M&A Branding is a solution to the challenging forces facing companies that are looking for growth and innovation through acquisitions.  Because its very nature is outward facing, M&A Brand building helps to continuously challenge the organization’s thinking in new and enlightening ways.  The M&A Brand is an extension of corporate branding efforts and helps to magnify the company’s presence in its ecosystem from customers to competitors.  If properly resourced and prioritized, a strong M&A Brand, when combined with a disciplined and well organized corporate development process, will put you in the pole position for any quality acquisition candidate.  It is a great place to be when the next game-changing opportunity comes along. 

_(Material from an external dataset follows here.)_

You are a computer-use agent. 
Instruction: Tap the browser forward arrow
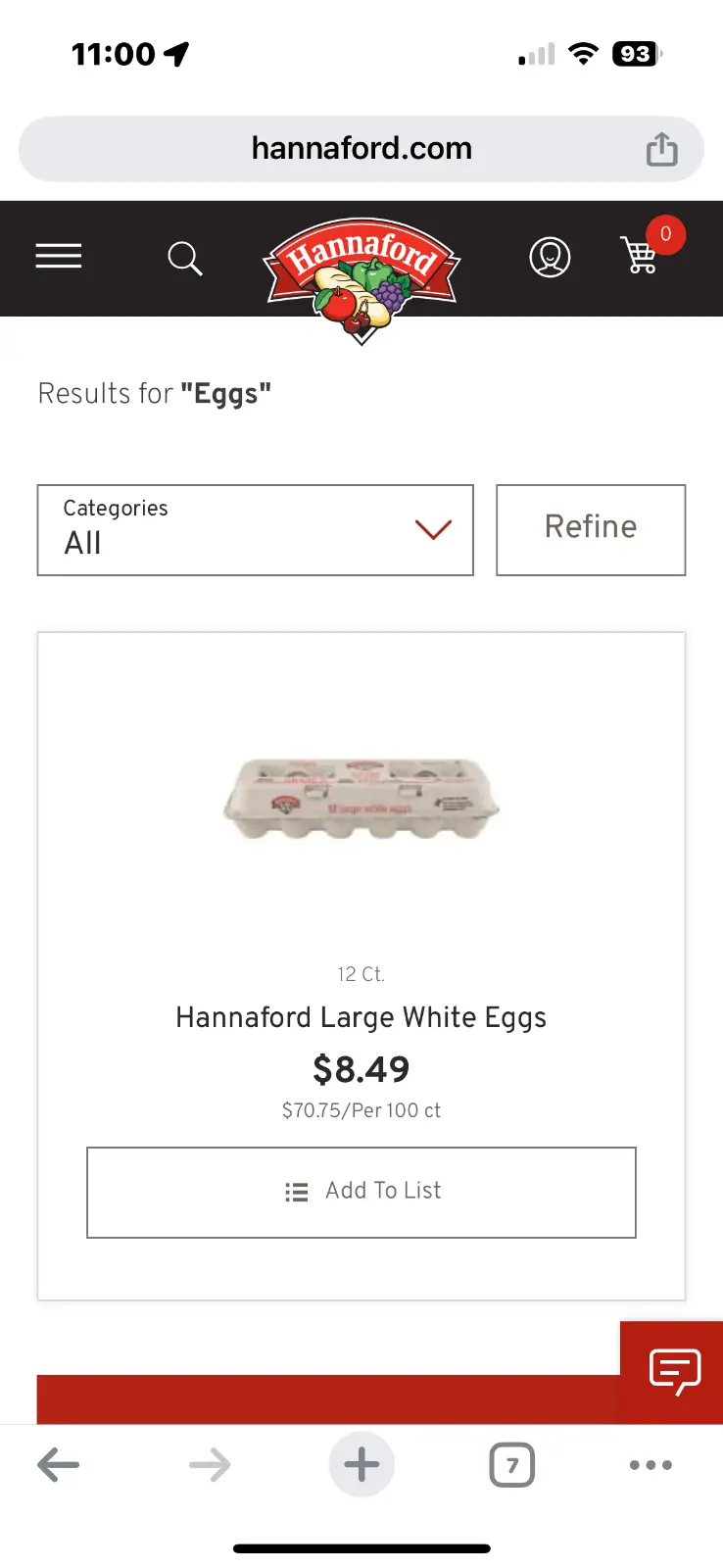point(210,1465)
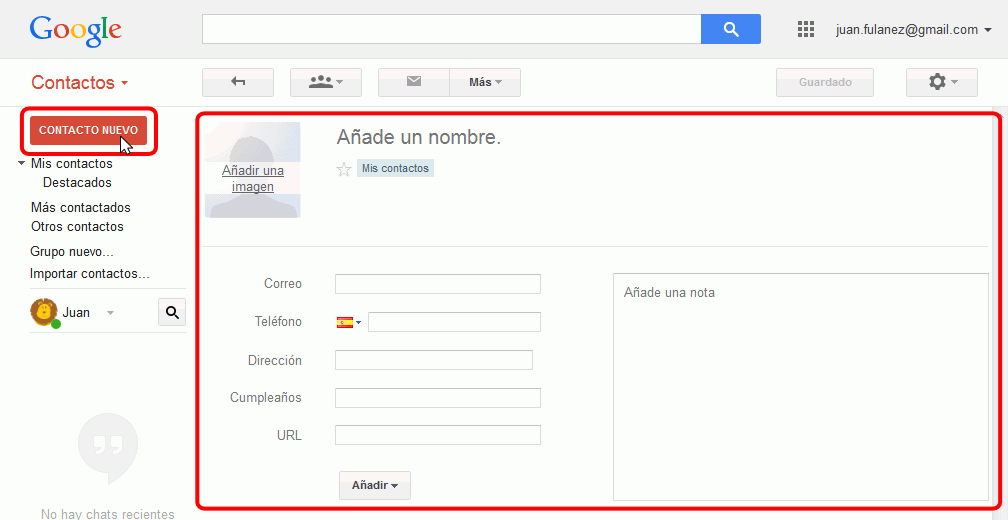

Furthermore, if you let your competitors define your M&A Brand, they will not be kind.  Enlist the help of your marketing department and build an M&A Branding strategy.  Be proactive.  Tell the world why your company is a perfect landing spot for smart, innovative entrepreneurs and their employees and customers.  It will save you a lot of time and effort later, and may be the difference between “Congratulations!” and “How did we miss that deal?”

DISCLAIMER This presentation is intended for information and discussion purposes only and does not constitute legal or professional investment advice. Statements of fact and opinions expressed are those of the participants individually and, unless expressly stated to the contrary, are not the opinion or position of Harbor View Advisors, LLC (“HVA”). The information in this presentation was compiled from sources believed to be reliable for informational purposes only. HVA does not endorse or approve, and assumes no responsibility for, the content, accuracy or completeness of the information presented.